Nick highlights the subtle changes you may not even notice at your local restaurant. A version of this article is published by the Financial Times.

Many restaurants face an uncertain future, thanks to fewer tourists, fewer office workers and even a lower income from their once-lucrative private dining rooms, as the number of customers allowed in them is curtailed by social-distancing rules. (Many a booking has had to be pruned recently in the UK thanks to our new ‘rule of six’, prohibiting larger groups.)

They will have to adapt by closing on days that were only marginally profitable (see Why restaurateurs don’t like Mondays) and by making use of every available outdoor seat until the northern-hemisphere winter kicks in.

And from now on they will be even more dependent on the skills of their chefs. A restaurant’s future will depend even more on its head chef’s abilities to staff a brigade that is capable not only of meeting demand but also of generating the gross profit from their menus that will enable the restaurant to survive.

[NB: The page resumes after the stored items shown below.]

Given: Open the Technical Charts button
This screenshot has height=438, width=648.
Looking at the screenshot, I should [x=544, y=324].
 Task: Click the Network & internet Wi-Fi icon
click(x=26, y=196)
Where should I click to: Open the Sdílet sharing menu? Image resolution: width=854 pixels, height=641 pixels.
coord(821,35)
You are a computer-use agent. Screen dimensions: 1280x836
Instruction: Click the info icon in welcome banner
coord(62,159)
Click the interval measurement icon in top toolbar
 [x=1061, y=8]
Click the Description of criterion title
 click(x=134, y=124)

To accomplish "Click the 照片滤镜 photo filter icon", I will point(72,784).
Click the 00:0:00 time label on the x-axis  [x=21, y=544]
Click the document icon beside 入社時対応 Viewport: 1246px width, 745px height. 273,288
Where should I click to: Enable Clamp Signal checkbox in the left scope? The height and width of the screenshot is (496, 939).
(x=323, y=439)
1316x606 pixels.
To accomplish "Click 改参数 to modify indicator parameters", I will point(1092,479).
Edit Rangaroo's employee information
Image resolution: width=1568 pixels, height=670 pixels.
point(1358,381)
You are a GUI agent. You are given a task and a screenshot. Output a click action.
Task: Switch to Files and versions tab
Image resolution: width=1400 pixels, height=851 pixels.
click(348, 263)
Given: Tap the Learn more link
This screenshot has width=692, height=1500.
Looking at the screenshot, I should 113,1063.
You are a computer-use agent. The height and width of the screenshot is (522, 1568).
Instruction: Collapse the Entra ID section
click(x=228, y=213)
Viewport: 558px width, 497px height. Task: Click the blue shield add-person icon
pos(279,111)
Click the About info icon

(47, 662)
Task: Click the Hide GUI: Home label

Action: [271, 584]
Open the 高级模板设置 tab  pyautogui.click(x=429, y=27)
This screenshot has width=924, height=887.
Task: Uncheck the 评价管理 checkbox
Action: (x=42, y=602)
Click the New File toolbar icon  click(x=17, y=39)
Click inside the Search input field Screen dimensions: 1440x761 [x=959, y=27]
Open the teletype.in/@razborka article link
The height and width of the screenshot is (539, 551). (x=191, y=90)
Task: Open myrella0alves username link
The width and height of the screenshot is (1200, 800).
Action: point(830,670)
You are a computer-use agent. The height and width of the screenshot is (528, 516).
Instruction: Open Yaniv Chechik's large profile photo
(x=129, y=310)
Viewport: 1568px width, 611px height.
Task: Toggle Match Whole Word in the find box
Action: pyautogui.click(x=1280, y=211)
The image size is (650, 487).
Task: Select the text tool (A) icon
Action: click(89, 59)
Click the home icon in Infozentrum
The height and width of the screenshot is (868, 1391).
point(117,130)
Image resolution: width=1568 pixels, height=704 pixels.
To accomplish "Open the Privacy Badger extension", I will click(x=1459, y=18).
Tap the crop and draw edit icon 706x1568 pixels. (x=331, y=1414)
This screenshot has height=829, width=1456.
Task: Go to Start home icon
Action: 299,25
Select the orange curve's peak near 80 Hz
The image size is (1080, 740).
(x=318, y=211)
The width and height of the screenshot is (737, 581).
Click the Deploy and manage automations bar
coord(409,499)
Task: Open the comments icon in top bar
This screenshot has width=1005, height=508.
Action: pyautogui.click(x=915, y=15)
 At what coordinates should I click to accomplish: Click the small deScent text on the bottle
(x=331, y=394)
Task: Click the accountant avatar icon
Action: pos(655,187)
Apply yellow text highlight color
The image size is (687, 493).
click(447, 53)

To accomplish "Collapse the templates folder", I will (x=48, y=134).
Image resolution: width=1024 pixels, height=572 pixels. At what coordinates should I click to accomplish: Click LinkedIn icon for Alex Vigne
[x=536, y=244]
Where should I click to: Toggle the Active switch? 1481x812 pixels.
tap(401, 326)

This is happening at a pivotal time, as summer – a season of plenty, when writing menus is relatively straightforward – gives way to autumn, when British produce is arguably at its very best and certainly appetites are at their keenest, which then, in turn, gives way to winter, when produce can be at its most limited.

This situation is particularly critical in Britain with the prospect of Brexit only months away. Many chefs have already been forced to turn their backs on their favourite varieties of French strawberries, plumping instead for their British equivalents, since sourcing from Rungis, Paris’s central food market, has become too expensive and, thanks to quarantine regulations, too slow.

But before even considering the relative quality of precisely which ingredients constitute any dish, it is the responsibility of any chef to juggle the quality and make-up of his or her brigade, particularly as labour costs are the second-biggest factor, after rent, of every restaurant’s profit and loss account.

This situation is at the forefront for Henry Harris (pictured) as he reopens the kitchens of the four restaurants (The Hero of Maida, The Coach, Three Cranes and The Crown) he oversees. ‘Projecting less turnover means we will have to cook with smaller brigades as part of our overall cost control. Smaller menus will be the result. This will not result in fundamental changes but rather a different method of production. So our steaks will more likely be served with a cold horseradish sauce or perhaps a Roquefort butter rather than a sauce made to order in a pan.’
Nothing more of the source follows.